*DOCUMENT PASSAGE*:
##############################

Tasmanian Devils Are Reintroduced to Australia's Mainland for First Time in 3,000 Years
In a giant step forward for the Tasmanian devil, the iconic species has been reintroduced to Australia's mainland in a protected, disease-free area, The Guardian reported.
As the largest carnivorous marsupial species, Tasmanian devils vanished from the mainland about 3,000 years ago, but survived in Tasmania. However, they have declined in the latter in recent decades due to an aggressive, infectious cancer called Devil Facial Tumor Disease (DFTD) that attacks their faces and mouths, according to Smithsonian Magazine.
Scientists believe that a combination of factors — including aggressive dingoes, human activity and extended dry seasons — contributed to Tasmanian devils disappearing from the mainland.
"I think any one of those three factors alone probably wouldn't have caused extinction — but the three of them together likely caused the devil to become extinct on the mainland," Menna Jones, an ecologist at the University of Tasmania, told the AP.

##############################

*SOURCE MATERIAL*:

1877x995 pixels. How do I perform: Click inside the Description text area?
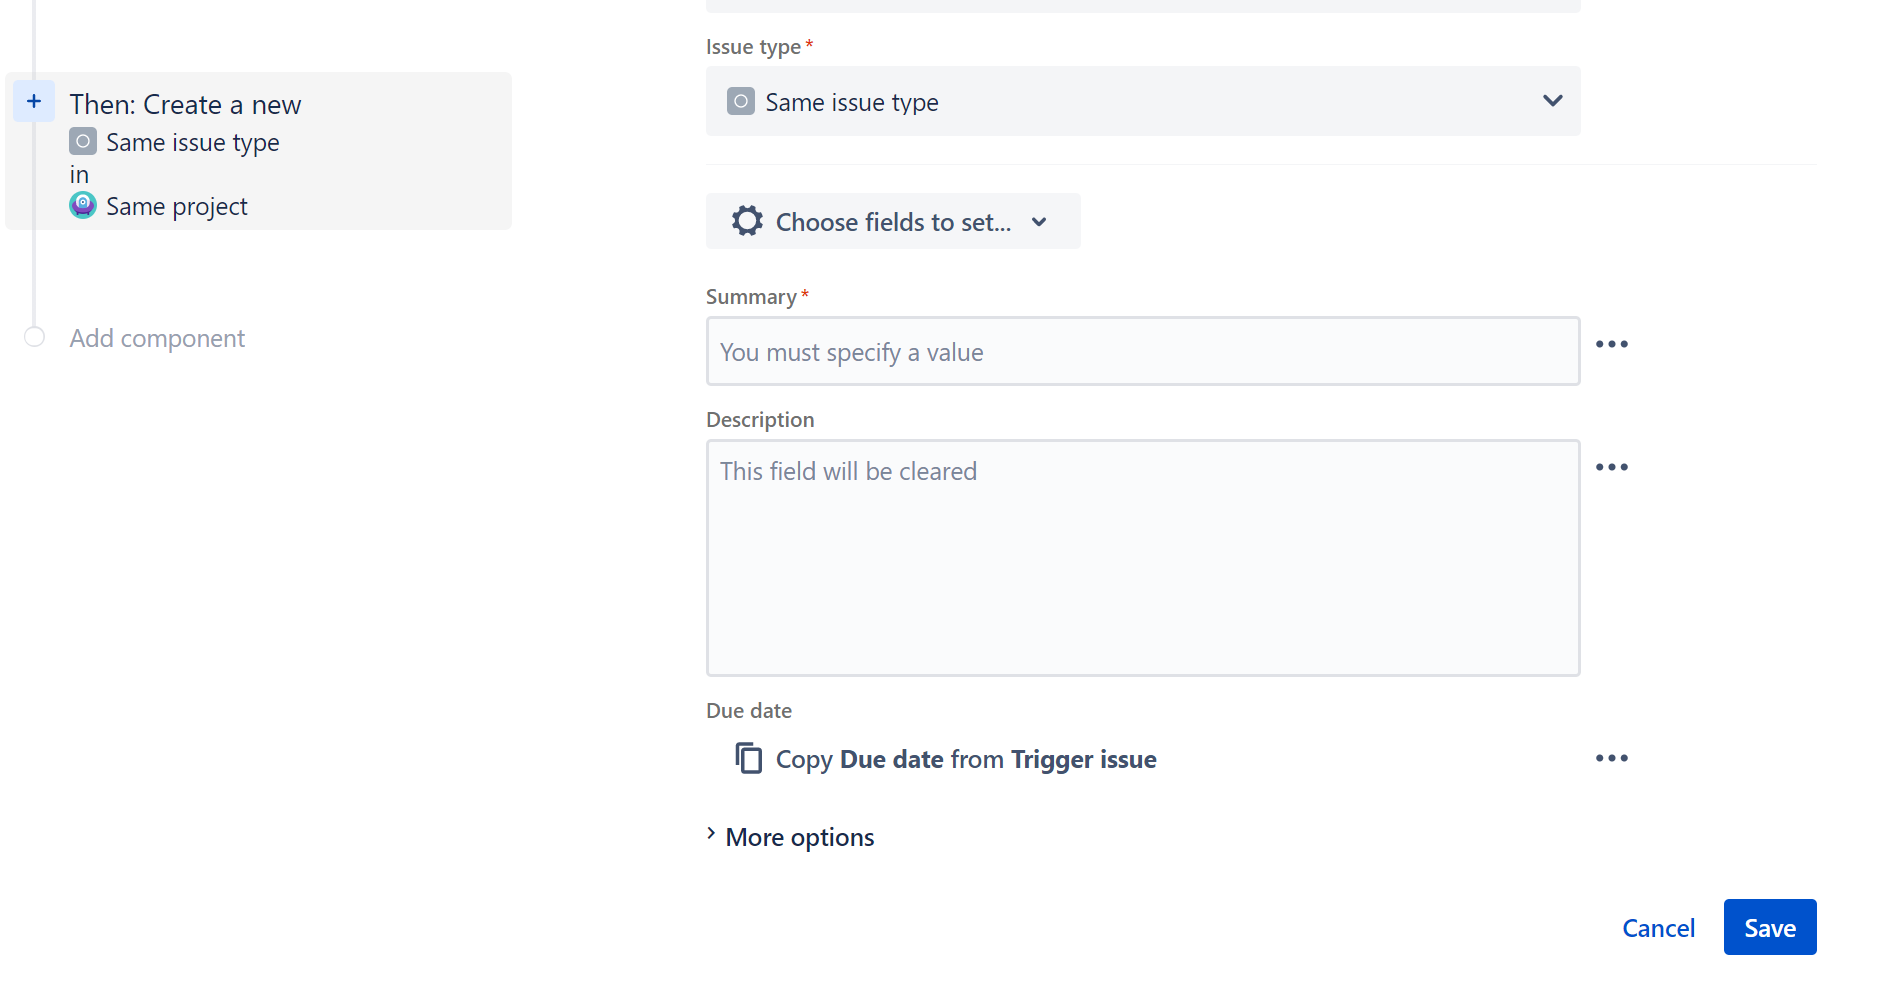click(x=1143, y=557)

##############################

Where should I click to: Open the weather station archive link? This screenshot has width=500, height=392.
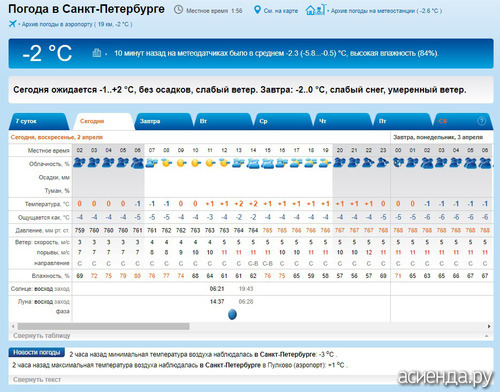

##############################

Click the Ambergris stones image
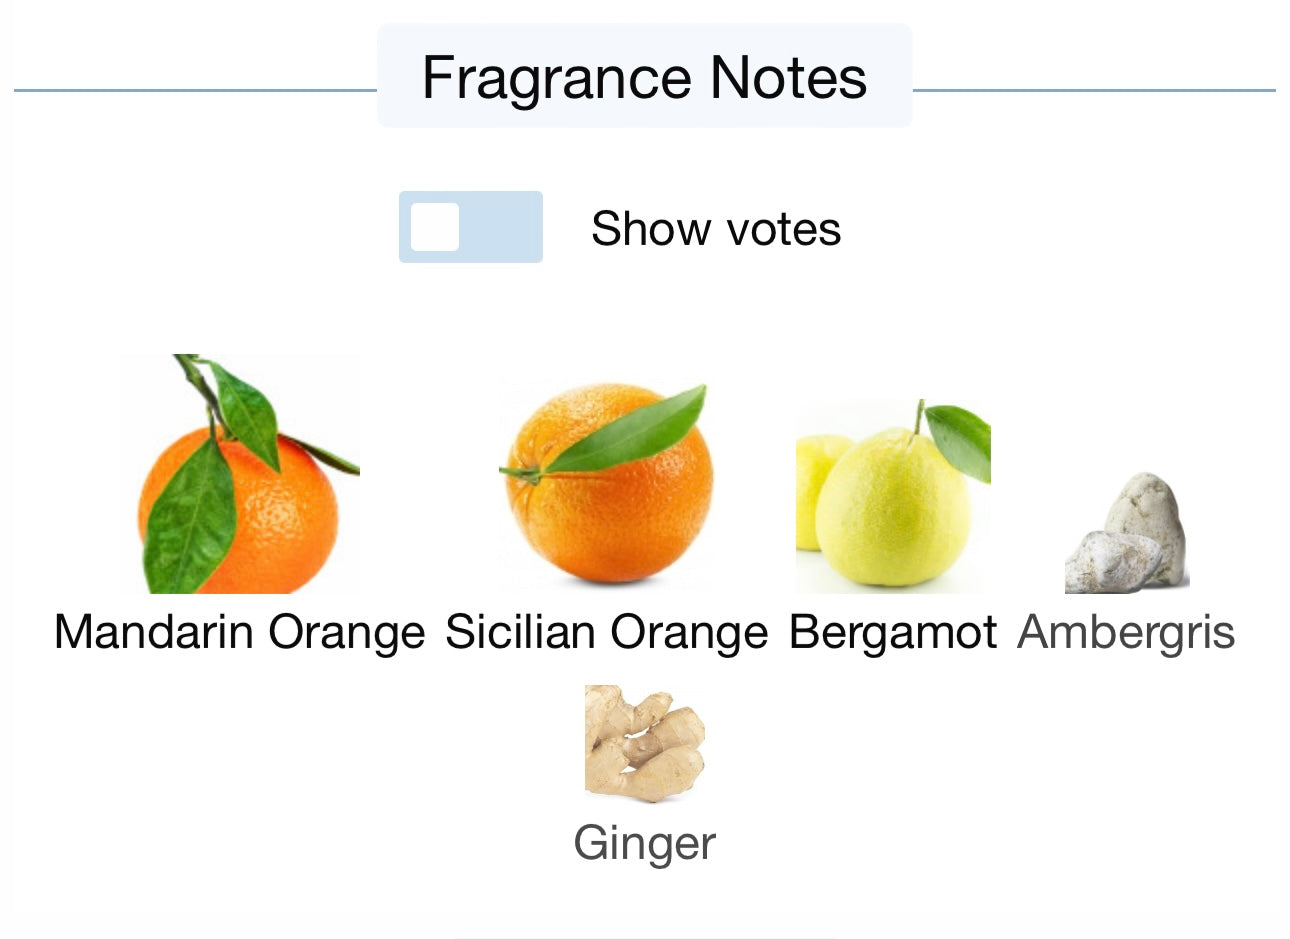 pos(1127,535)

##############################

*EXPLORE THE MATERIAL*:
a. In the Tasmanian devil article, what disease has caused the animals to decline in Tasmania?
b. List every factor that the Tasmanian devil article says scientists believe contributed to the devils disappearing from the mainland.
c. Continue the Tasmanian devil article from its last paragraph.

*OUTPUTS IN ORDER*:
a. Devil Facial Tumor Disease (DFTD), an aggressive, infectious cancer that attacks their faces and mouths.

b. Aggressive dingoes, human activity, and extended dry seasons.

c.
To reinvigorate the health of the species, the Australian NGO Aussie Ark introduced 26 disease-free Tasmanian devils to Barrington Tops, a 988-acre wildlife sanctuary in New South Wales, CNN reported. Aussie Ark has been involved in Tasmanian devil conservation for the past decade.
"Seeing those devils released into a wild landscape — it's a really emotional moment," Liz Gabriel, director of conservation group Aussie Ark, told the AP.
Aussie Ark is using tracking devices and camera traps to monitor their health and evaluate how the devils are responding to the new environment. If the released animals thrive and reproduce, then Aussie Ark intends to release another disease-free cluster in a protected area in 2021, The Guardian reported.
"Not only is this the reintroduction of one of Australia's beloved animals, but of an animal that will engineer the entire environment around it, restoring and rebalancing our forest ecology after centuries of devastation from introduced foxes and cats and other invasive predators," Tim Faulkner, president of Aussie Ark, told CNN.
David Hamilton, a researcher at the University of Tasmania who was not involved in the project, explained how the devils scare off cats, which may allow animals that are afraid of cats to come out at night, Smithsonian Magazine reported.
According to the BBC, the current devil population in Tasmania hovers around 25,000, a fraction of the 150,000 that existed before DFTD took hold in the 1990s.
Those dwindling numbers have classified Tasmanian devils as an endangered species. Aussie Ark hopes that the project is a resounding success so that they can release more devils into unprotected areas in the future.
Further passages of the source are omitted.